• [What this task involves]:
Repeat the data exactly as given below, dropping every picture.

***** Exercise inputs *****

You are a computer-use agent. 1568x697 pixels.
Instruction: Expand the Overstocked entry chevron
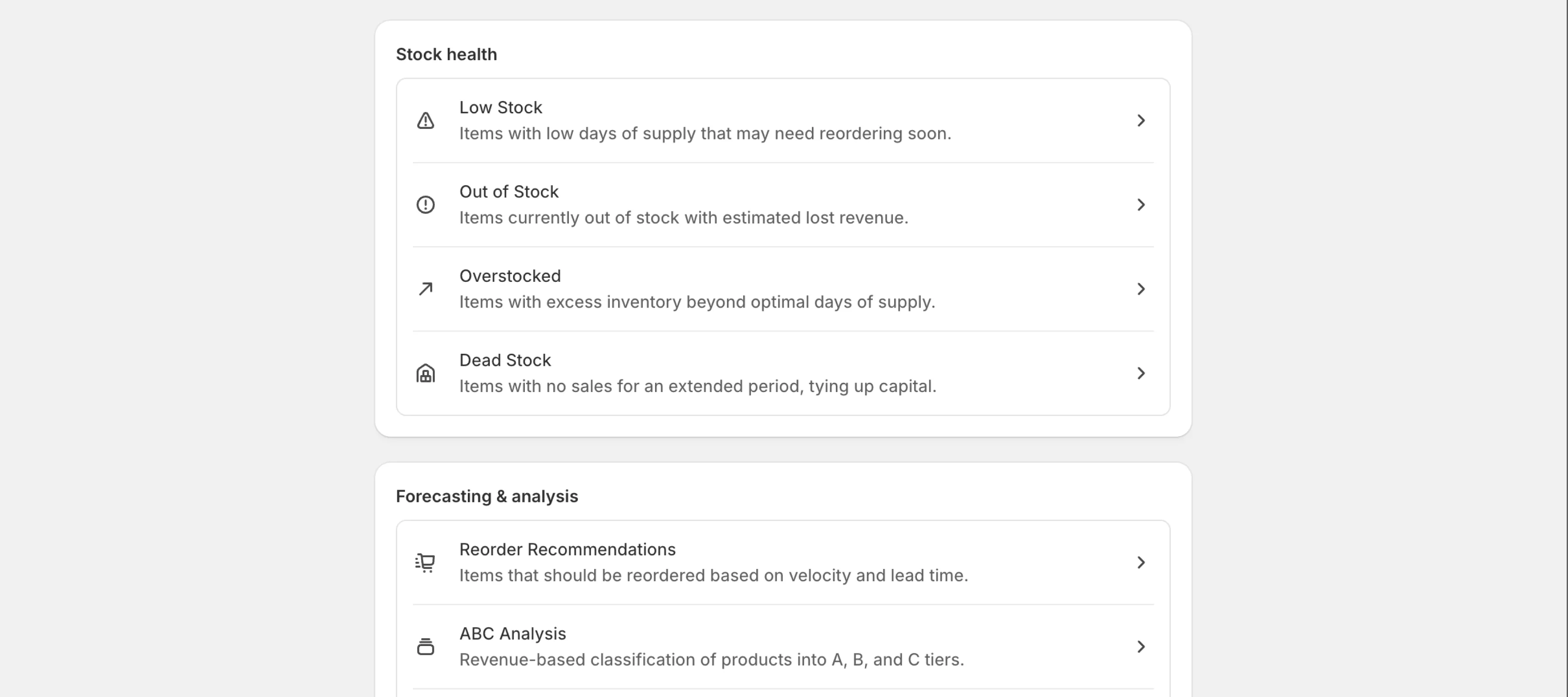tap(1141, 289)
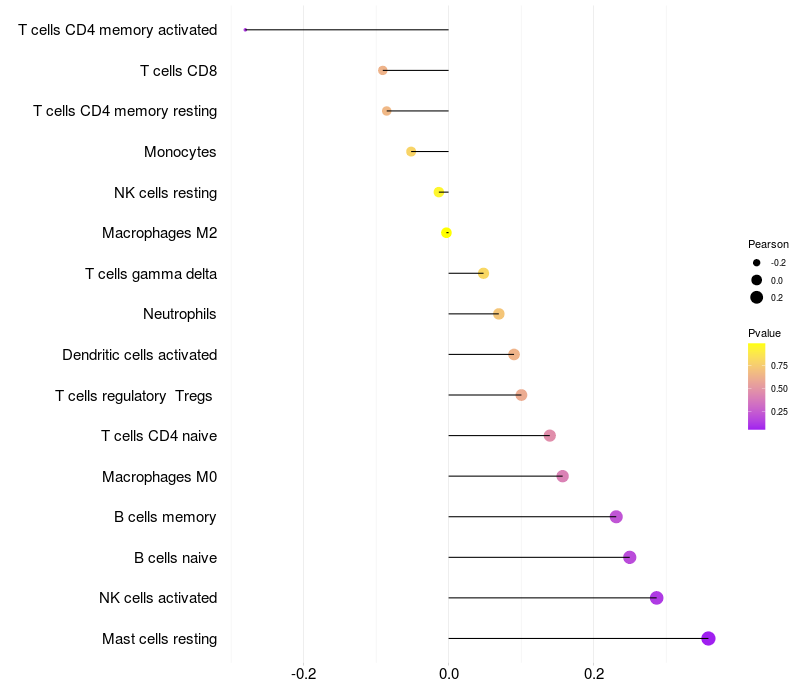Select the B cells memory dot

[x=616, y=516]
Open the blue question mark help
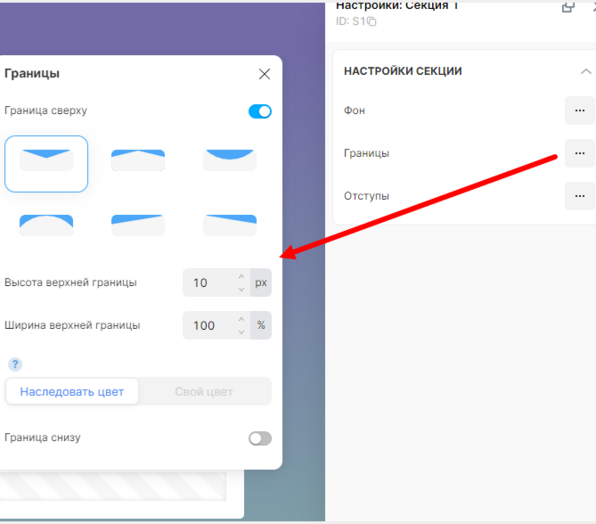The image size is (596, 524). [x=15, y=364]
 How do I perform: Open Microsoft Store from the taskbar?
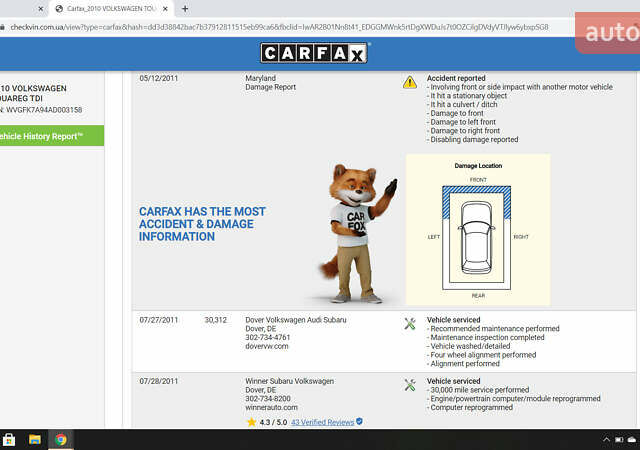(x=9, y=439)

*****

• [Exercise result]:
You are a computer-use agent. 1568x697 pixels.
Instruction: Expand the Overstocked entry chevron
tap(1141, 289)
Select the B cells memory dot

[x=616, y=516]
Open the blue question mark help
The image size is (596, 524). [x=15, y=364]
 How do I perform: Open Microsoft Store from the taskbar?
(x=9, y=439)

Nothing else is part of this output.